*Exercise aim*
Copy out exactly the lines that begin with the one containing "Instruction: Choose the" and continue until the last line of the material.

*Entries supplied*
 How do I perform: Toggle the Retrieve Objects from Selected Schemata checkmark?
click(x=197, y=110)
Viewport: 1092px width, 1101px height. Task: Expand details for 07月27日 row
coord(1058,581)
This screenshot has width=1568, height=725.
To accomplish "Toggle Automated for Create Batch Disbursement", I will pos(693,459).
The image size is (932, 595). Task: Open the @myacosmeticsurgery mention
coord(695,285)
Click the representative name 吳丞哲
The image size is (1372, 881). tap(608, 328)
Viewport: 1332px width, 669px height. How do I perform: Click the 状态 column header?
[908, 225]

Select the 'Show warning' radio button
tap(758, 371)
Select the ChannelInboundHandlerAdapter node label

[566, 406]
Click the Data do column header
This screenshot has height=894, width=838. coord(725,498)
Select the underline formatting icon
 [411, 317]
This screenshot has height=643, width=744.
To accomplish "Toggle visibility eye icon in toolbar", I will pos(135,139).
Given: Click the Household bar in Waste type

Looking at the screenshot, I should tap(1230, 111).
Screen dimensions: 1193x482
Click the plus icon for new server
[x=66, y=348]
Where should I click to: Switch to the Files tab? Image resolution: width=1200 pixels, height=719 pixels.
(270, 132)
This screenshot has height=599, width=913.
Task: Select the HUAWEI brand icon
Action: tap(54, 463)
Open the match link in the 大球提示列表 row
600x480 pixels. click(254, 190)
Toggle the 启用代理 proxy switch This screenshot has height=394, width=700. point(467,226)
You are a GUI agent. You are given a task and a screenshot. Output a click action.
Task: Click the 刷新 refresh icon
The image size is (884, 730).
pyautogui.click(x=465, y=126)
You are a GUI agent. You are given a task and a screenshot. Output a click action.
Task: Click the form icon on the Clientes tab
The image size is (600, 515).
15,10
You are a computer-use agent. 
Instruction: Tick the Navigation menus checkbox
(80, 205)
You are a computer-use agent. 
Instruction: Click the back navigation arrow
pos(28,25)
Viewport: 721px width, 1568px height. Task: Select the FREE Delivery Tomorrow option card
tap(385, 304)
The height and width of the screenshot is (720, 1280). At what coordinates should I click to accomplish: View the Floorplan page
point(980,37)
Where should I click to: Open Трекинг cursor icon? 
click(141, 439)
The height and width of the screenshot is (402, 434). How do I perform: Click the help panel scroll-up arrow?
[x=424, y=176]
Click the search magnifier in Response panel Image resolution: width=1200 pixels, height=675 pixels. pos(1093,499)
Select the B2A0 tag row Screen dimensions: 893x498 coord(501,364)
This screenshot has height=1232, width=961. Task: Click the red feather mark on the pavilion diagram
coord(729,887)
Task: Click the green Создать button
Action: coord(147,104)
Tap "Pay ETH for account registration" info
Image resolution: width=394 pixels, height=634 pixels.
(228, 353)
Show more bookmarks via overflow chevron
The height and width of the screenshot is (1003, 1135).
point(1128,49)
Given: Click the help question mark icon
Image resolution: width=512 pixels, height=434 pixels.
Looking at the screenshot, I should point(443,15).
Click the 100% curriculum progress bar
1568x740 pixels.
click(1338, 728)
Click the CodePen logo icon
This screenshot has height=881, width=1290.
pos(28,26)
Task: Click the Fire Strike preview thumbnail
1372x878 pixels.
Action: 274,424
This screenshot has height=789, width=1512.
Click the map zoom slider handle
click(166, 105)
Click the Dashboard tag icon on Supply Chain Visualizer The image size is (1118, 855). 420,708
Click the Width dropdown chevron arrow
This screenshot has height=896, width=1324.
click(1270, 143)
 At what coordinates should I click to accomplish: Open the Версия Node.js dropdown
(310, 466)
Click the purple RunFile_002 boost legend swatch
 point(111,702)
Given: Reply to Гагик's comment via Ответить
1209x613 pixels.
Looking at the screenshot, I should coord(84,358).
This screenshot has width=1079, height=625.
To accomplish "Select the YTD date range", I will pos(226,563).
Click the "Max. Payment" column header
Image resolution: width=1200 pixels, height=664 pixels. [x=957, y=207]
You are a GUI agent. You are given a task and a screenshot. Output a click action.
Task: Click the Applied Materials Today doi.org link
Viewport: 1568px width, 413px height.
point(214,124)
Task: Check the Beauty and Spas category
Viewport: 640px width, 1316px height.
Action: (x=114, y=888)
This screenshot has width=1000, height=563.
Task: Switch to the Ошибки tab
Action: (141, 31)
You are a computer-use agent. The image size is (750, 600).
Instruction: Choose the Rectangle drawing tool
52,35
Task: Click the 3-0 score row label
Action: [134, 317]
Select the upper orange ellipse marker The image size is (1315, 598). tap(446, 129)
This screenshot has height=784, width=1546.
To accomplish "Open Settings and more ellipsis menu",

*Solution*
Instruction: Choose the Rectangle drawing tool
52,35
Task: Click the 3-0 score row label
Action: [134, 317]
Select the upper orange ellipse marker The image size is (1315, 598). tap(446, 129)
This screenshot has height=784, width=1546.
To accomplish "Open Settings and more ellipsis menu",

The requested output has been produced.